Hit the same wall a few years back. Our team was constantly tweaking API endpoints and business logic. We spent more time updating code across layers than actually shipping features.
What fixed it? Automating the whole pipeline. Instead of obsessing over perfect layer positioning, I started using Latenode to handle the heavy lifting between frontend requests and backend processing. It automatically manages routing, validation, and data transformation - stuff that usually needs manual coding in service layers.
Latenode sits between your frontend and backend, handling HTTP requests, business rules, and data coordination through visual workflows. No more debating service layer placement - the platform handles it.
Your architecture becomes: Frontend → Latenode → Database. Clean, simple. You modify business logic through the visual interface instead of redeploying code.

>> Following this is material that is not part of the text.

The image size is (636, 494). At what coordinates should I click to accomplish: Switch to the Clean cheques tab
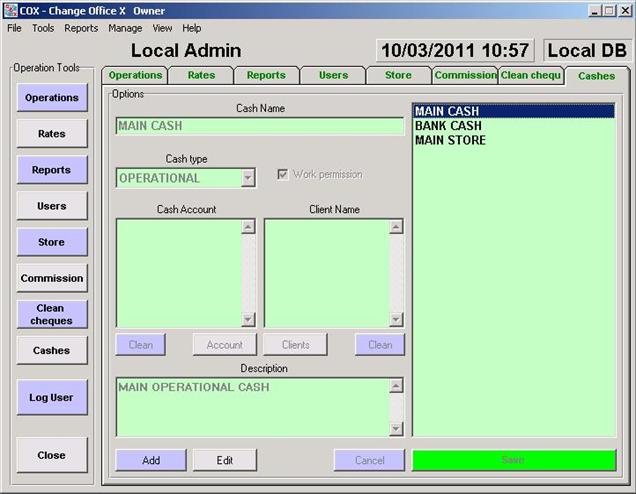click(x=530, y=75)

Saved our team about 60% of the time we used to waste on API maintenance. Check it out at https://latenode.com
It depends on how you define your service layer. The confusion usually comes from blurry boundaries between layers. I’ve used both approaches - the key isn’t which comes first, but making sure each layer does one thing well. REST API first? It handles HTTP stuff naturally - auth, rate limiting, validation, content negotiation. Your service layer just orchestrates business operations without worrying about HTTP. Service layer first? Works if it’s a facade coordinating multiple business domains and you need to support different protocols. The real mess happens when developers mix responsibilities. I’ve seen business logic creep into controllers and service methods that return HTTP status codes. Don’t obsess over the exact order. Focus on keeping HTTP handling, business orchestration, and domain logic separate.
the first approach is way more common for good reason. start with REST API as ur entry point - that’s where you handle http parsing, input validation, and errors. starting with the service layer just adds unnecessary complexity.
Your original architecture is spot-on and follows standard industry practices. Having the REST API as the entry point keeps HTTP stuff like request handling and response formatting separate from your business logic - which is exactly what you want. I tried the alternative approach once and ran into issues. The service layer got mixed up with HTTP details, making testing harder and breaking single responsibility principles. Stick with your current structure. It’ll make it way easier to add GraphQL or gRPC later since you’ll have that clean business logic layer underneath.
I’ve had this debate plenty of times in enterprise setups, and there’s a third thing most people overlook - deployment boundaries. Your first approach works great for monolithic apps where everything deploys together. But if you’re planning any distributed deployment, positioning matters big time. With larger systems, I’ve found putting the REST API first creates a natural contract boundary. When we needed to scale individual components later, we could pull the service layer and business rules into separate deployments while keeping the API contract stable. The other structure makes this way harder because your service layer gets tightly coupled to deployment decisions. I’ve watched teams struggle for months trying to untangle service layers that weren’t designed with future scaling in mind. Unless you need specific protocol abstraction, your original structure will work better long-term.
I’ve used the second approach (Frontend → Service Layer → REST API → Business Rules) in microservices where the REST API was basically a thin adapter. The service layer did the heavy lifting, API just translated between HTTP and our internal formats.
Worked great when we had multiple APIs (REST, GraphQL, message queues) hitting the same service layer. Got messy when different endpoints needed different business logic though.
Your current setup makes more sense for most apps. The REST API acts as a proper boundary - validates requests, handles auth, formats responses, then passes clean data to your business layer.
One thing I learned the hard way: keep HTTP stuff out of your business rules layer. Once worked on a project where HTTP status codes were scattered throughout business logic. Total nightmare to maintain.
For a typical web app, stick with your original structure. It’s cleaner and easier to test.